Samolot, w którym dzieje się akcja filmu Jaume Colleta-Serry "Non-Stop" (galeria), leci z Nowego Jorku do Londynu. Jednym z jego pasażerów jest Bill Marks (Liam Neeson), agent rządowy, który podróżuje incognito, by w razie ataku terrorystycznego zapewnić bezpieczeństwo pasażerom. Od dawna jednak jego praca jest bardzo spokojna i każdy lot dla Marksa to zwyczajny "dzień w biurze". Rzeczona podróż okaże się jednak inna niż wszystkie. W czasie lotu Marks otrzyma bowiem sms-y z groźbami, które wysyła najprawdopodobniej jeden z pasażerów. Szantażysta żąda 150 milionów dolarów. Informuje, że dopóki pieniądze nie znajdą się na jego koncie, co 20 minut będzie ginął jeden z pasażerów. Marks musi zrobić wszystko, aby uratować życie podróżnych. Wie także, że każdy z nich jest podejrzany...

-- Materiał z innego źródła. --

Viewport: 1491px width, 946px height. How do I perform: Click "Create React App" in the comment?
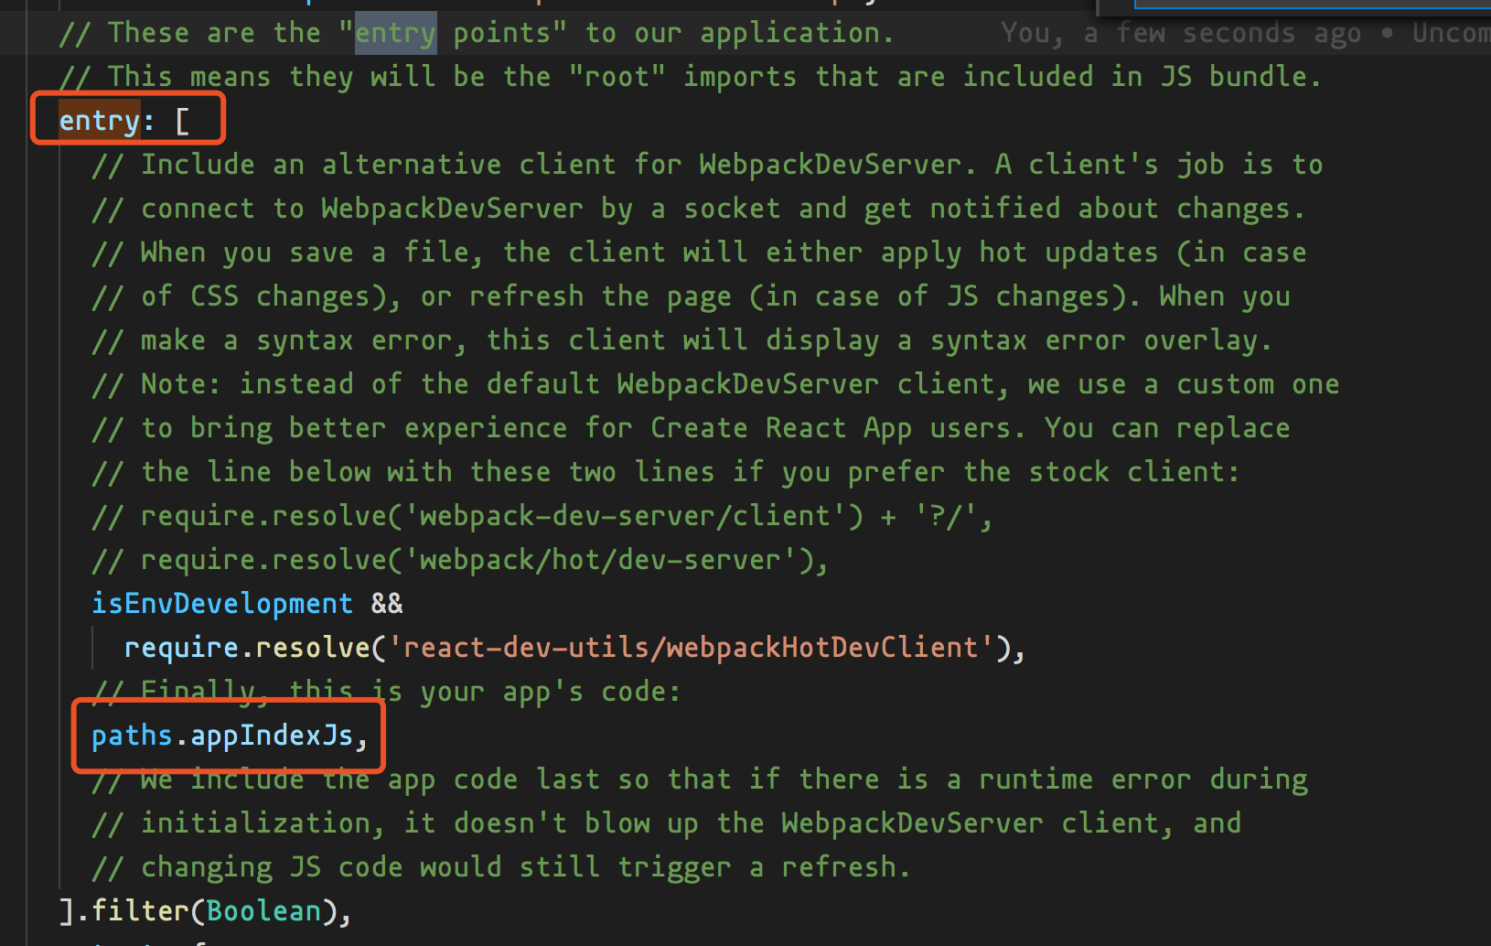click(x=780, y=428)
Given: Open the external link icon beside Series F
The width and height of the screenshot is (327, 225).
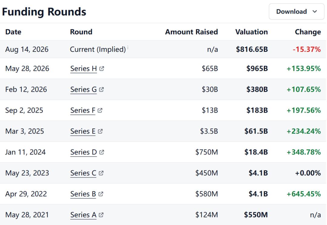Looking at the screenshot, I should coord(100,110).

"Nieznajomy nad jeziorem" (recenzja / galeria) - najbardziej zaskakujący film tegorocznego festiwalu w Cannes (Queer Palm i nagroda za reżyserię w sekcji Un Certain Regard oraz Nagroda Jury FIPRESCI na 13. MFF T-Mobile Nowe Horyzonty), z pozoru erotyczny thriller, w istocie wielopiętrowa metafora. Młody mężczyzna o chłopięcej urodzie spędza lato na codziennym "cruisingu" po gejowskiej plaży. Przy okazji zaprzyjaźnia się z siedzącym na uboczu brzuchatym facetem, jednak serce zaczyna mu bić dopiero na widok charyzmatycznego wąsacza a' la Tom Selleck. Pewnego wieczora staje się świadkiem morderstwa...

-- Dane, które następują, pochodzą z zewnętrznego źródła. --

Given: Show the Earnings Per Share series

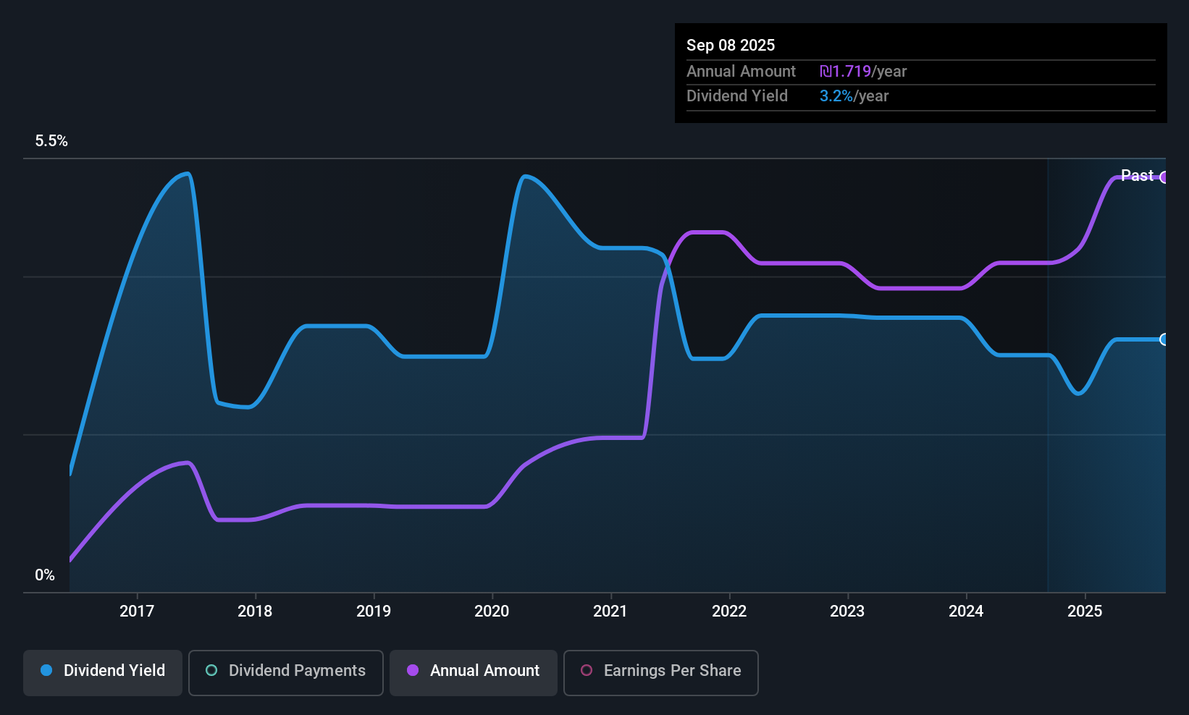Looking at the screenshot, I should tap(660, 672).
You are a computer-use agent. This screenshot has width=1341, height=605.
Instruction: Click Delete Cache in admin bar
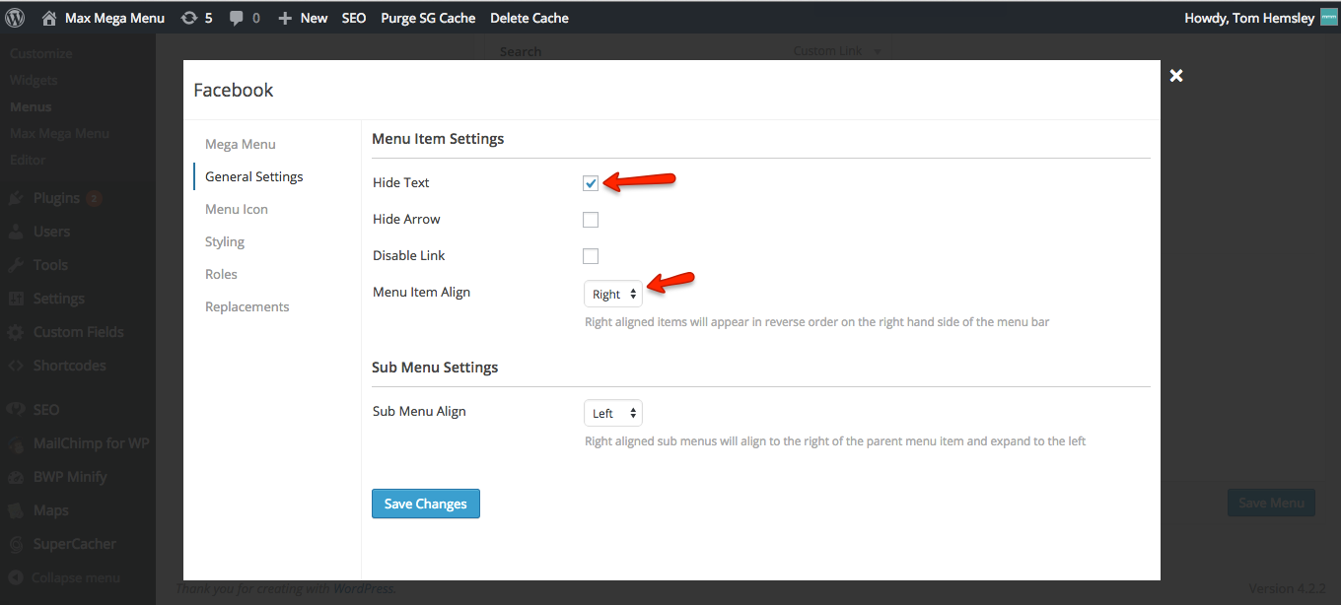pyautogui.click(x=529, y=18)
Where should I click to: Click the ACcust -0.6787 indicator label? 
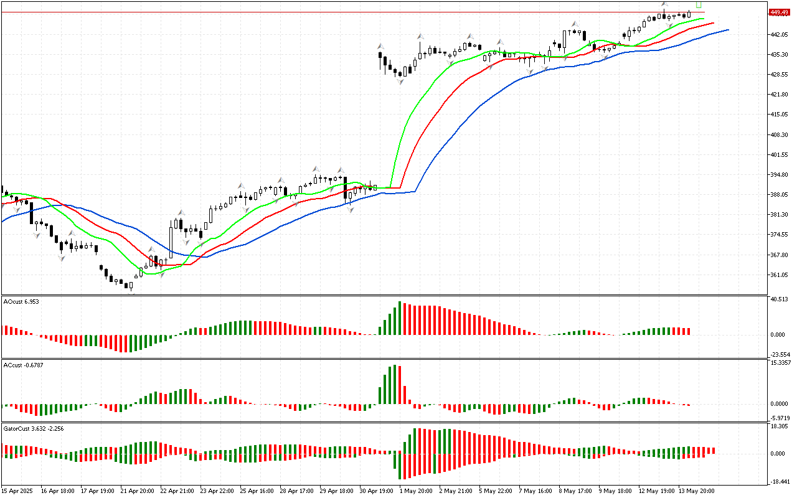tap(24, 365)
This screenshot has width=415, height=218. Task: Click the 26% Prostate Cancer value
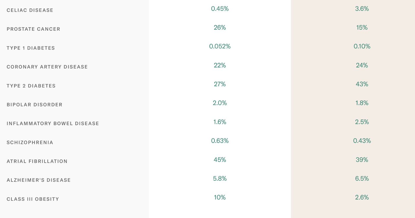[x=220, y=28]
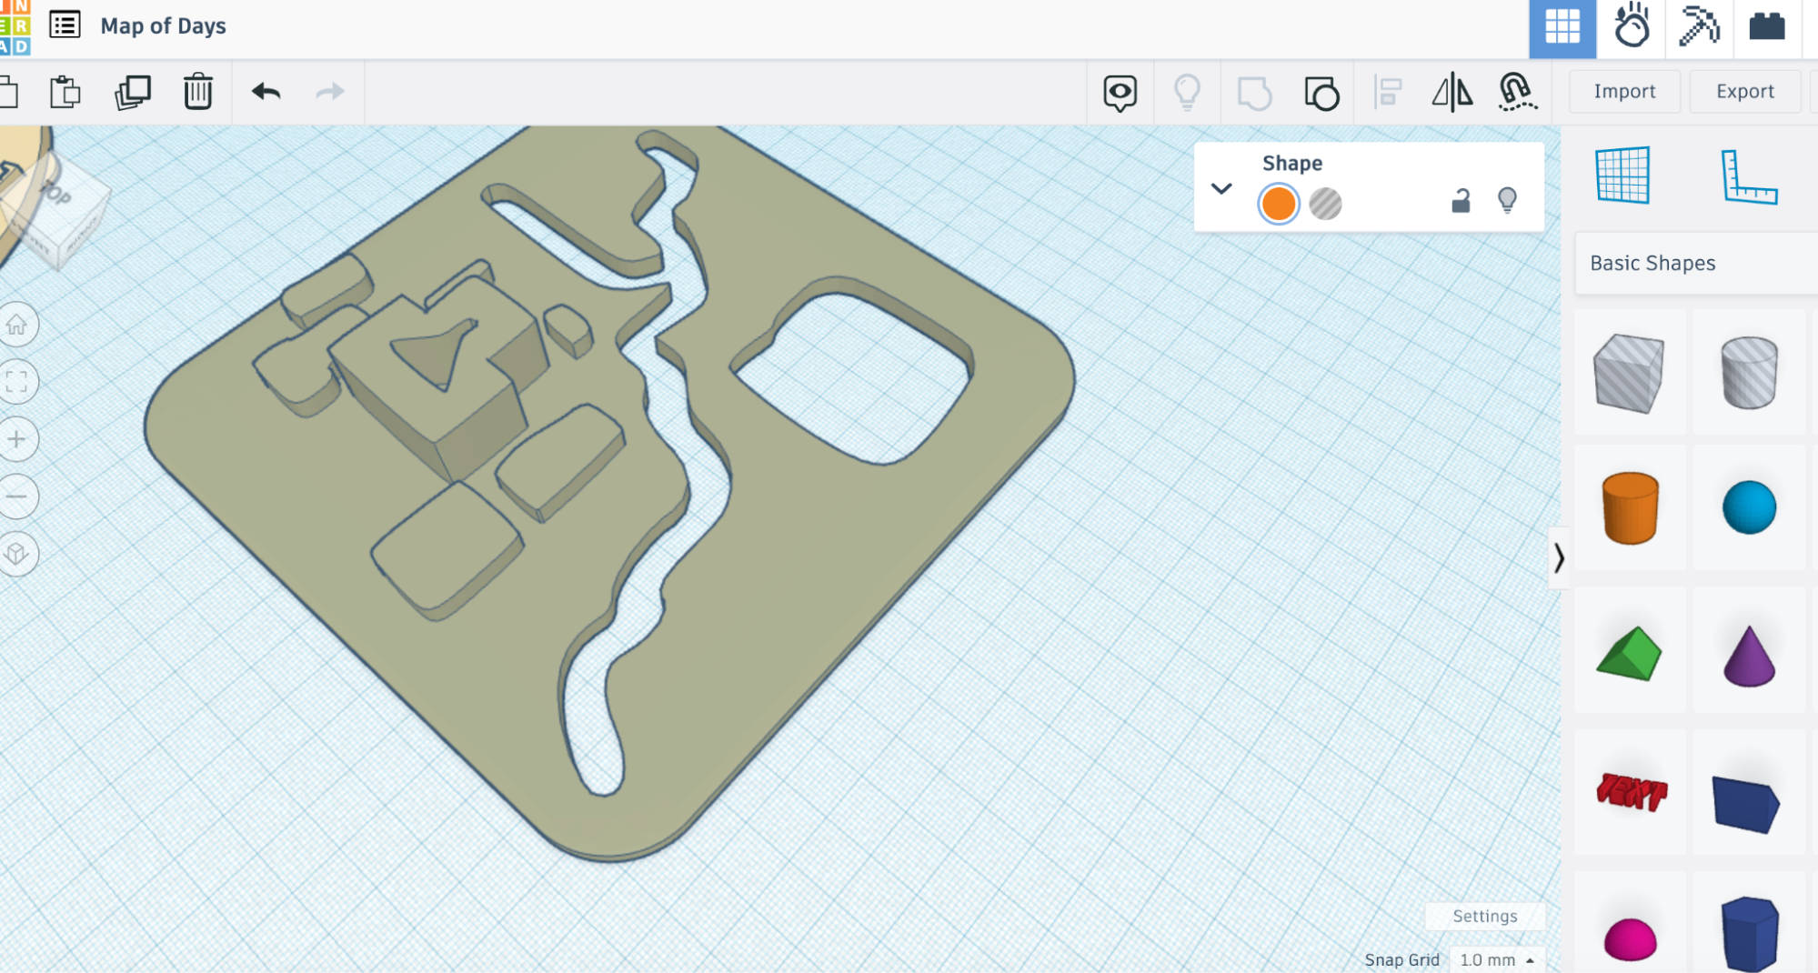
Task: Toggle lock editing padlock in Shape panel
Action: coord(1461,201)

Prędzej czy później każda dziewczyna zada swojemu chłopakowi kłopotliwe pytanie "I co dalej?". Potem jest już tylko gorzej - tak przynajmniej myślą bohaterowie komedii "Ten niezręczny moment" (galeria): Jason (Zac Efron), Daniel (Miles Teller) i Mikey (Michael B. Jordan) - trzech kumpli, którzy na własnej skórze przekonali się, że związki na dłuższą metę nie są dla nich. Mikeyego rzuca Vera, Jason po raz kolejny słyszy od swojej dziewczyny, że jest niedojrzały, a Daniela przeraża wizja nudnego życia u boku ukochanej. Przyjaciele zawierają pakt: będą imprezować i podrywać laski, ale żaden z nich nie zaangażuje się na poważnie. Czy uda im się wytrwać w postanowieniu?

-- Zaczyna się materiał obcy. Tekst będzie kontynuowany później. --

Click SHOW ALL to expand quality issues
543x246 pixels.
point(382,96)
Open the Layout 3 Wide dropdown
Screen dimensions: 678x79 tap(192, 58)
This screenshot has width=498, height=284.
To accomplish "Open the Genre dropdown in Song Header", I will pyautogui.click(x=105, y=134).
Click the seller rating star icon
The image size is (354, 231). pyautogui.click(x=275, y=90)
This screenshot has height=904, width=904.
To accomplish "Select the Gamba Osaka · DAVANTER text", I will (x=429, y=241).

"Borgman" (recenzja) to mroczny i zaskakujący akcją, doskonale zagrany thriller, nominowany do Złotej Palmy ubiegłorocznego Festiwalu w Cannes, a także holenderski kandydat do Oscara 2014. Camiel Borgman (Jan Bijvoet) - mężczyzna, którego tożsamości nie znamy - ucieka ze swojej dotychczasowej kryjówki (labiryntu podziemnych korytarzy w lesie) przed pogonią uzbrojonych mężczyzn. Schronienie znajduje w mieszczańskim domu na przedmieściach. Pojawienie się Borgmana spowoduje serię niepokojących i zagadkowych wydarzeń i odkryje prawdziwe oblicze zamożnej, przykładnej rodziny: Mariny i Richarda, trójki ich dzieci oraz niani...


Joshua Oppenheimer - reżyser "Sceny zbrodni" (recenzja / galeria), spędził siedem lat z "emerytowanymi" dowódcami brygad śmierci w Indonezji. Przed puczem nielegalnie sprzedawali pod kinami bilety na amerykańskie filmy gangsterskie. W swojej "wyzwoleńczej" działalności wzorowali się - jak twierdzą - na hollywoodzkich produkcjach, ale w rzeczywistości ich działalność to po prostu połączenie szmalcownika z mordercą. Gdy reżyser proponuje im filmowe odtworzenie dokonywanych zbrodni, z wigorem załatwiają aktorów, dekoracje, kostiumy i dyskutują o możliwych scenariuszach rekonstrukcji. Praca przy filmie obiera jednak nieoczekiwany kierunek...


Ciekawi Cię, co w najbliższym czasie trafi na ekrany - zobacz nasze zapowiedzi kinowe!

Chcesz obejrzeć film? Nie możesz zdecydować, który wybrać? Pomożemy - poczytaj nasze recenzje!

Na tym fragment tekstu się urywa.